Midweek
I’m really sleepy this afternoon. I thought that I’d slept well last night, but apparently I needed more sleep from around 2:30pm today. I’m almost inclined to get one of those things that monitors your sleep, but I am not persuaded that it’s really useful to me. My phone says that I’m at risk of falling, which is remarkable since it spends large swaths of the day on a table, and I go out without it, so it really can’t measure either how much or how steadily I walk. Jerry is probably a better indicator of that! Today the building did its monthly fire alarm test, and Jerry was very annoyed. He doesn’t like the noise, and was extra affectionate while it was going on and for a good while after that. Don has been sleeping a lot today; apparently he got bitten by a spider and that always makes him feel sick, weak and sleepy. Hopefully he feels more lively tomorrow. I’m continuing to be happy that my pain is minimal, and I’m slowly increasing my levels of activity, because I really don’t want the pain to return, and I like being able to do stuff.
I was talking to one of my friends today who mentioned that the gas company sent a notice increasing by just over $100 a month. That led me to thinking again about costs and living. There are many pieces on the news talking about inflation and how it’s affected people, followed by other pieces on the stock market. I do own stocks, and I have some investments, so I can’t pretend that I’m disinterested or unaffected by fluctuations in the market. But I am seriously concerned about how unaffordable life is becoming for average people. Quite frankly, I think that it’s dreadful how expensive it is to have a basic existence — “market value” dictates that houses are often out of the reach of new homeowners, rent is high, and the availability of rental units is low. Added to that are the costs of utilities — heat, electricity, water, telephone — which are often equivalent to a rent or mortgage payment. Then food — which the news cheerily advises has increased by 15% over last year — and that sucks up huge portions of individual income. Then add the costs of school (for children), medical, clothes, a car or transit pass… That’s before setting aside savings, retirement planning, entertainment, vacations, etc. No wonder so many people live paycheque to paycheque!
It’s really easy to sneer that people should get out and find work, that they should better manage their money, to blame them for being poor… but while some people may be indigent and lazy, the vast majority of people work hard and do their best to care for themselves and their families. In countries as rich as ours there really shouldn’t be any poverty, and everyone should be able to receive the same quality of healthcare (I’m a strong supporter of public care, and not private nor 2-tier systems. I believe that the public system should be maintained at a high level so that everyone is cared for.). It’s disappointing that we allow certain commodities to be monetized, like drinking water and electricity. It’s disgraceful that certain companies can “buy” the rights to access water and sell it back to the residents. Sadly, it’s a story that plays out in indigenous communities and in depressed areas. I also think that it’s sad that society relies so heavily on volunteers and charities to care for the vulnerable. It would be such a good thing if we didn’t need homeless shelters, food banks and other such organizations.

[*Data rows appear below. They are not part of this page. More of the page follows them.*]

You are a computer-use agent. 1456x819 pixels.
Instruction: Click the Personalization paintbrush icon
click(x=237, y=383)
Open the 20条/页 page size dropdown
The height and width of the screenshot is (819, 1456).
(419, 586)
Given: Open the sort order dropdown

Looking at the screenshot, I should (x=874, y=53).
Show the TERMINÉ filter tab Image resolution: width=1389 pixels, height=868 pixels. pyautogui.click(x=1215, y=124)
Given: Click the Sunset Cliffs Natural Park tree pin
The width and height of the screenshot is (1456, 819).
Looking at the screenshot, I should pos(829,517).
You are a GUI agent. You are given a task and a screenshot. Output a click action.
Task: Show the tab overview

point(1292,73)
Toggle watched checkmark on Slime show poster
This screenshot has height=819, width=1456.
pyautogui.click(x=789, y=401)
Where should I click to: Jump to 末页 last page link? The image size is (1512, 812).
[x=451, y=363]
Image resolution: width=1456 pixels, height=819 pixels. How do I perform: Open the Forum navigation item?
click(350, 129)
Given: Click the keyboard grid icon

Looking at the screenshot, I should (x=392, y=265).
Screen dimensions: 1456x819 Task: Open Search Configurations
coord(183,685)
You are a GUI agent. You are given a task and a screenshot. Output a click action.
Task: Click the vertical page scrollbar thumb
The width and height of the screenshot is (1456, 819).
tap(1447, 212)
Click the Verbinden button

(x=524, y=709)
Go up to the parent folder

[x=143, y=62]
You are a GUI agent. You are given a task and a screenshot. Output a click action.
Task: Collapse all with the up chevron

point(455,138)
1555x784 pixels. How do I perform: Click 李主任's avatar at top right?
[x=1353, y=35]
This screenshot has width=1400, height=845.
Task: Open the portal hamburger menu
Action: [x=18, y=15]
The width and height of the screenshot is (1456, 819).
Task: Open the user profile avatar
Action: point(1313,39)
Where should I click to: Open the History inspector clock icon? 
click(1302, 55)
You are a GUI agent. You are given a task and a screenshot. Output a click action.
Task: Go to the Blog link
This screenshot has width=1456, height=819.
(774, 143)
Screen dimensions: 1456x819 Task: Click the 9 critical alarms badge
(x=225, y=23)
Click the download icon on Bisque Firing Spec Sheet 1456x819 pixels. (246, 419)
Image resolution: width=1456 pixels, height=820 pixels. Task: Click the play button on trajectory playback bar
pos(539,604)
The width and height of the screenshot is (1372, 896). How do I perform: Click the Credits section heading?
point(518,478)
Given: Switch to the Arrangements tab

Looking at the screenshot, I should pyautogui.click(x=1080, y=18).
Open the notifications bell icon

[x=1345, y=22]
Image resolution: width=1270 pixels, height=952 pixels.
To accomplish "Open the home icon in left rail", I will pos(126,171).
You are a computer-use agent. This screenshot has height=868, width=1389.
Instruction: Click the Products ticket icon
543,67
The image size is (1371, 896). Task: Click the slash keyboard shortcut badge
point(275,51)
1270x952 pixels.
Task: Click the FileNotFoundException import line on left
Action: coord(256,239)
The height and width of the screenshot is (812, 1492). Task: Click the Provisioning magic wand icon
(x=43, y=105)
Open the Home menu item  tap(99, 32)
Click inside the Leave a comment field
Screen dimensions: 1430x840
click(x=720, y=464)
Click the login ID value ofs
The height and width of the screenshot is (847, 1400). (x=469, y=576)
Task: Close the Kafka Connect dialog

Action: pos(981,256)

I know, I’m a hopeless dreamer. It would be absolutely ideal if we could focus on work that was enjoyable and meaningful and not have to worry about earning enough money just to exist. I realize that it’s unrealistic but that doesn’t stop me from dreaming about the possibility! It’s one of the many things in which I have no power to effect a change, and I have to accept the status quo. It’s a valuable object lesson to acknowledge the limits of my influence and power, because it’s a reminder that I am not God. That’s also necessary to keep in mind when I get frustrated about things that don’t go my way!
That’s all for tonight… I’m off to get some sleep, and I hope it’s not evasive tonight as I’ve been dozing off for a while now. I’ve noticed that I can sleep in my armchair but I’m wide awake when I get into bed. Good night all!